(Target pointing data)
::::

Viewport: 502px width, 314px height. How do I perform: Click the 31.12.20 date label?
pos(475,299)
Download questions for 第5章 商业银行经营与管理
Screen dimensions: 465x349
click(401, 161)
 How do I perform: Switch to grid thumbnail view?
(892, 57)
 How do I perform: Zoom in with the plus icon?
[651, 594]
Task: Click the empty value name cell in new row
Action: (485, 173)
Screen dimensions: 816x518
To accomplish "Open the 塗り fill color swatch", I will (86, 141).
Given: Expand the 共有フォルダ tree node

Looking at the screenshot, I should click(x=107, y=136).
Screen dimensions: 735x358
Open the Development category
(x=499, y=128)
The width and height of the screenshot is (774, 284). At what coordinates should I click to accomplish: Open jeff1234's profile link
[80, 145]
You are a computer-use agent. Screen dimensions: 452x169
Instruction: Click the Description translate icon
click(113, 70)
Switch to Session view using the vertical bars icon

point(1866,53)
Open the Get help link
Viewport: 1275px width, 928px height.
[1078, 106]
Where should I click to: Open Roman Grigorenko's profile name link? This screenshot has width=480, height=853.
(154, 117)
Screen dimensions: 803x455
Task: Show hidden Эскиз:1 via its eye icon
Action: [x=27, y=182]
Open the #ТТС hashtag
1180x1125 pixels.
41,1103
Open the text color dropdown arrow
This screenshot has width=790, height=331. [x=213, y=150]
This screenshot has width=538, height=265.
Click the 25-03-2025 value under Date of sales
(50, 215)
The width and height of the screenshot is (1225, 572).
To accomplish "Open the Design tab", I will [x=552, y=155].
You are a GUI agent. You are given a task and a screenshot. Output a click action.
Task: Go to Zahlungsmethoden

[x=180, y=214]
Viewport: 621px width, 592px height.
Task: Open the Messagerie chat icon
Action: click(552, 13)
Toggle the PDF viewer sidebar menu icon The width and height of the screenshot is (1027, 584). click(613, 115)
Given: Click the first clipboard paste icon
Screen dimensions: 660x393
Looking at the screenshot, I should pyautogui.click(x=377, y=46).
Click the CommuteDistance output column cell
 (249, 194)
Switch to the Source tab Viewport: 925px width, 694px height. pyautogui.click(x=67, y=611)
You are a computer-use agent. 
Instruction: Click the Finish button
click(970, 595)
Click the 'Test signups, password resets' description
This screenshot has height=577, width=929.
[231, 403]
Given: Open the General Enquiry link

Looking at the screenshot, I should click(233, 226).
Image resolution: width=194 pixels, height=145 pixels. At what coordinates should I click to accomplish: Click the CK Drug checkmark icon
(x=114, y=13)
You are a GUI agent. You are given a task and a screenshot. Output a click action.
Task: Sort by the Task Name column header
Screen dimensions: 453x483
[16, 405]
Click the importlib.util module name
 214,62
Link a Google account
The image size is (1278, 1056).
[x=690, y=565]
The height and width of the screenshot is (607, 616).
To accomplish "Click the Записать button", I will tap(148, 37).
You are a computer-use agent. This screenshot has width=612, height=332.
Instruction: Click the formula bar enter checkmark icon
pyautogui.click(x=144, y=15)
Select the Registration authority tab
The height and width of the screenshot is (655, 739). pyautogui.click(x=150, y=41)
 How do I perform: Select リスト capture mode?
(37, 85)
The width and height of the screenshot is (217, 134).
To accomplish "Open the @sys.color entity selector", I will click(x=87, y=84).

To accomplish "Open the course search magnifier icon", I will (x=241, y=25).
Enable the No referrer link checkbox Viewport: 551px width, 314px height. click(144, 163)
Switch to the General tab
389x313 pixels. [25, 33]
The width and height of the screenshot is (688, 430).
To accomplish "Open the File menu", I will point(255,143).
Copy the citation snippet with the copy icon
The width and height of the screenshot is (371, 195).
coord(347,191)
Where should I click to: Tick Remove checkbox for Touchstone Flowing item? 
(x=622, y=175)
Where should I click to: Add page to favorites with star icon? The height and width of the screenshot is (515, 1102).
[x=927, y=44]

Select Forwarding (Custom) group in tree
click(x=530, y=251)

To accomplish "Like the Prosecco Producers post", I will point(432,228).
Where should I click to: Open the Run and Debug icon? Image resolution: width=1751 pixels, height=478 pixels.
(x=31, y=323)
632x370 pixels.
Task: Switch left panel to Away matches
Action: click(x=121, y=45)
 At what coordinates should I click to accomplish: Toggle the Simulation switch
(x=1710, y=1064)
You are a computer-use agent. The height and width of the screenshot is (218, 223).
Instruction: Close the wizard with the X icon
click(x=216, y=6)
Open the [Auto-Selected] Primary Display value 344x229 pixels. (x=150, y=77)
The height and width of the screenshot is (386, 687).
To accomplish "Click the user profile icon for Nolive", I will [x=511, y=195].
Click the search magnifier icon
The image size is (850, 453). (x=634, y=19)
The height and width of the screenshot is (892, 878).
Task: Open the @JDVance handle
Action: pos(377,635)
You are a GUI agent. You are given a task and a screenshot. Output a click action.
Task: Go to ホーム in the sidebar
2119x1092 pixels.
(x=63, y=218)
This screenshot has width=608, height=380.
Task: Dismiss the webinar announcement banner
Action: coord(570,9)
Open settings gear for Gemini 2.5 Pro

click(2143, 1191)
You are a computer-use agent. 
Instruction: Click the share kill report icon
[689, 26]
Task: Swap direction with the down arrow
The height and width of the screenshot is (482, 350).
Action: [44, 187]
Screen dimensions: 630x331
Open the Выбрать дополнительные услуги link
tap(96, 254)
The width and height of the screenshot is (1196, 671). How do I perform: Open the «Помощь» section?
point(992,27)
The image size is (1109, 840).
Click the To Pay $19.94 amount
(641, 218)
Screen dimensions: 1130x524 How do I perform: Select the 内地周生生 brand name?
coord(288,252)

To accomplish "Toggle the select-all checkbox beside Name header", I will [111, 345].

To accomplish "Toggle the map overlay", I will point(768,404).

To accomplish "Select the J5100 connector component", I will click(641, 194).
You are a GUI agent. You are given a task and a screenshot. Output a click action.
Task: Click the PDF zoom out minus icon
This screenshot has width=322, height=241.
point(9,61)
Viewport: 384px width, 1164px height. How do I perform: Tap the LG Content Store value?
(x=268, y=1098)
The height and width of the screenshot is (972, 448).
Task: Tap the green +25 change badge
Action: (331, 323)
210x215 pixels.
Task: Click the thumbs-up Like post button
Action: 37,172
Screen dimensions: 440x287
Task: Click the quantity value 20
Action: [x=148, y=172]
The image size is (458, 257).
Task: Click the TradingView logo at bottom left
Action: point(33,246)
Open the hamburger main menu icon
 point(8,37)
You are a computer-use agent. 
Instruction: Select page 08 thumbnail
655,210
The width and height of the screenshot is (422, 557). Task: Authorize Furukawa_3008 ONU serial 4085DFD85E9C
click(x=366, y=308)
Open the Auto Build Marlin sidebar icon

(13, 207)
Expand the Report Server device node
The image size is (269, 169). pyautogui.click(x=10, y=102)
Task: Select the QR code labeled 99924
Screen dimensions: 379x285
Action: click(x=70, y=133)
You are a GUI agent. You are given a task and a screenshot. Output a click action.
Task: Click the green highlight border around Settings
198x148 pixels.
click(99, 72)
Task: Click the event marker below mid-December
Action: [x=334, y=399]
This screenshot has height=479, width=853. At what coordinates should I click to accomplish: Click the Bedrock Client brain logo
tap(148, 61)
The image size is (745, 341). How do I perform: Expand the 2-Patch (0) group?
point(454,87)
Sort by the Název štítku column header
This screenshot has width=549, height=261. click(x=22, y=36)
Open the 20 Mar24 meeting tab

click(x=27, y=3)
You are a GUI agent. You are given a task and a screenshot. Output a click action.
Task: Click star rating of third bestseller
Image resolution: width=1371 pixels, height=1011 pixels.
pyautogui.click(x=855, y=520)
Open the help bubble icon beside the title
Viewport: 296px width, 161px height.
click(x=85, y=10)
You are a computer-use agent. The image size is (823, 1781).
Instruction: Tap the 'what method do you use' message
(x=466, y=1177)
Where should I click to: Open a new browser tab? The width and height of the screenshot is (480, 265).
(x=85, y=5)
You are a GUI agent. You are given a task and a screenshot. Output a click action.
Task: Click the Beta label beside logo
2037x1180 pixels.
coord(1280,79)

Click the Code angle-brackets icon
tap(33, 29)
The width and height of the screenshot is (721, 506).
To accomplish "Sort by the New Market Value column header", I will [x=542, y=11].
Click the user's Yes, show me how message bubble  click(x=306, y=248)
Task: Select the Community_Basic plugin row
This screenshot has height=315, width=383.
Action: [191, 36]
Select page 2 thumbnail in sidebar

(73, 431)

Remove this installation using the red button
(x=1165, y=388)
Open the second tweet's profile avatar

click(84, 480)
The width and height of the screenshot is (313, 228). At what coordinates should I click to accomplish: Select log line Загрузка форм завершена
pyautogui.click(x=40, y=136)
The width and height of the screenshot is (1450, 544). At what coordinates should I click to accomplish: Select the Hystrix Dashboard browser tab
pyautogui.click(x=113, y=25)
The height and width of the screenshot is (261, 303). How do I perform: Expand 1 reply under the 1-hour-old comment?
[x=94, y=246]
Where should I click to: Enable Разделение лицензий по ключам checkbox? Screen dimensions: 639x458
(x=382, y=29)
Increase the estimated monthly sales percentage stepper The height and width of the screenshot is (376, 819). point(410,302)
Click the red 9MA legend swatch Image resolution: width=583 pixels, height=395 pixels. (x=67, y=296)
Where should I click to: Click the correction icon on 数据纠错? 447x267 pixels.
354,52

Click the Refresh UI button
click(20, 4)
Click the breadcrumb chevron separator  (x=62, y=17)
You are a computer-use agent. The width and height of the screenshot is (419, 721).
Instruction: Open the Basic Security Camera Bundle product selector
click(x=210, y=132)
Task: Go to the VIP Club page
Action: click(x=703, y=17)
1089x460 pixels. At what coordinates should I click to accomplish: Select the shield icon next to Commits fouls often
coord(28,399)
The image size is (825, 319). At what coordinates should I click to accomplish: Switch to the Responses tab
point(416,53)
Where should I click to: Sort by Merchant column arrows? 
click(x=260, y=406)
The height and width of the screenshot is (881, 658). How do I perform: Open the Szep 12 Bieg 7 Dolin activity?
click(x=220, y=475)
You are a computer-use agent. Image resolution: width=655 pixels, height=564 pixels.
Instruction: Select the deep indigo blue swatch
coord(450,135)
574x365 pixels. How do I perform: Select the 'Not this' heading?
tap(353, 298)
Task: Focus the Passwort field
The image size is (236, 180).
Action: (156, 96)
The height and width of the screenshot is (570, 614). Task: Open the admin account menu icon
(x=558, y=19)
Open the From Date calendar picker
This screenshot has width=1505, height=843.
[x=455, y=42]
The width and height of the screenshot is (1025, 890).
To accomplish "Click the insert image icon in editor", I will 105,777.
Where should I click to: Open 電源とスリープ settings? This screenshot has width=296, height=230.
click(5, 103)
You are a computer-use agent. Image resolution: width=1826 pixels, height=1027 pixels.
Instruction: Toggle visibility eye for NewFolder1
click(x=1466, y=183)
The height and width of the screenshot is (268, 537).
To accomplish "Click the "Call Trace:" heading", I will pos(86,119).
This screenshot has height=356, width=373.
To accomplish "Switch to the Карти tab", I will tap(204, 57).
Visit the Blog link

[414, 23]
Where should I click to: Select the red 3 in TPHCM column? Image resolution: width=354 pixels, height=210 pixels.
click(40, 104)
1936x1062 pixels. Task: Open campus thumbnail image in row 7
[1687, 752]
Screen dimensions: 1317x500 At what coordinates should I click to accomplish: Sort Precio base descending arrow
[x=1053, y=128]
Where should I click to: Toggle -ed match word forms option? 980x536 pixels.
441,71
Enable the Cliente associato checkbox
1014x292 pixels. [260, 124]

::::

Goal
Rewrite the items starting at the line containing "The width and height of the screenshot is (1225, 572)." and ending at the line containing "Switch to the Source", substituting "Lieferadressen" for "Zahlungsmethoden" and leaving everything else the same. Give only those lines.

Written response
The width and height of the screenshot is (1225, 572).
To accomplish "Open the Design tab", I will [x=552, y=155].
You are a GUI agent. You are given a task and a screenshot. Output a click action.
Task: Go to Lieferadressen

[x=180, y=214]
Viewport: 621px width, 592px height.
Task: Open the Messagerie chat icon
Action: click(552, 13)
Toggle the PDF viewer sidebar menu icon The width and height of the screenshot is (1027, 584). click(613, 115)
Given: Click the first clipboard paste icon
Screen dimensions: 660x393
Looking at the screenshot, I should pyautogui.click(x=377, y=46).
Click the CommuteDistance output column cell
 (249, 194)
Switch to the Source tab Viewport: 925px width, 694px height. pyautogui.click(x=67, y=611)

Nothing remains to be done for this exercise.